» **AIM OF THE TASK**
Please reproduce the rows below word for word, starting with the line containing "This screenshot has width=576, height=1280." and going on through the last of the rows.

» **SUPPLIED MATERIAL**
◆ ◆ ◆
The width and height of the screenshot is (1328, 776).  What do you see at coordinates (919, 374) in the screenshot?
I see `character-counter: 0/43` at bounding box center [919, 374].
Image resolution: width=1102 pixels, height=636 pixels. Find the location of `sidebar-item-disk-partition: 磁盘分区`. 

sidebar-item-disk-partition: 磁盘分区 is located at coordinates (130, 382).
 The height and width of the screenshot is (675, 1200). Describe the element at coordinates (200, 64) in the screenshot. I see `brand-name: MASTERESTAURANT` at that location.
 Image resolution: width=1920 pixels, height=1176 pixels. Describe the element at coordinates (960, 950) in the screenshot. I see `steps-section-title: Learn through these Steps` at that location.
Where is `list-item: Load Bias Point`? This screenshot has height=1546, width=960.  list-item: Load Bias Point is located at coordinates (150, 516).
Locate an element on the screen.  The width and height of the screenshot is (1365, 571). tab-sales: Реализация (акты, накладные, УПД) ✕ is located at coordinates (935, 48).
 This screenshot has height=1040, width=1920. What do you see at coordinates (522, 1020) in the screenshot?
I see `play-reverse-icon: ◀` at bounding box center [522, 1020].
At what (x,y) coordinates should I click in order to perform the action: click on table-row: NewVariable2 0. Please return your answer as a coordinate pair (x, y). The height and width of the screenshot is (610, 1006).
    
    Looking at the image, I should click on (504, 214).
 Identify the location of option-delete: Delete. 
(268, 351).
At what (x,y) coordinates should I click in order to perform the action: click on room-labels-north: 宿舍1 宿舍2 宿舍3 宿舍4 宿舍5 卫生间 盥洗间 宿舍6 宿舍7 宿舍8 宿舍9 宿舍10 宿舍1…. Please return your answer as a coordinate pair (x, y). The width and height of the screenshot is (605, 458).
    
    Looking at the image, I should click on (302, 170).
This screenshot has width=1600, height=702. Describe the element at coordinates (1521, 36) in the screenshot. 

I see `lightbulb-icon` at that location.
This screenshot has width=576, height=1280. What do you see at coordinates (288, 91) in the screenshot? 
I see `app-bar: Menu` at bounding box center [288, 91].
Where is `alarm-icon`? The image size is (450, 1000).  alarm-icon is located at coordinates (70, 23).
◆ ◆ ◆
» **FINISHED TASK**
This screenshot has width=576, height=1280. What do you see at coordinates (288, 91) in the screenshot? 
I see `app-bar: Menu` at bounding box center [288, 91].
Where is `alarm-icon`? The image size is (450, 1000).  alarm-icon is located at coordinates (70, 23).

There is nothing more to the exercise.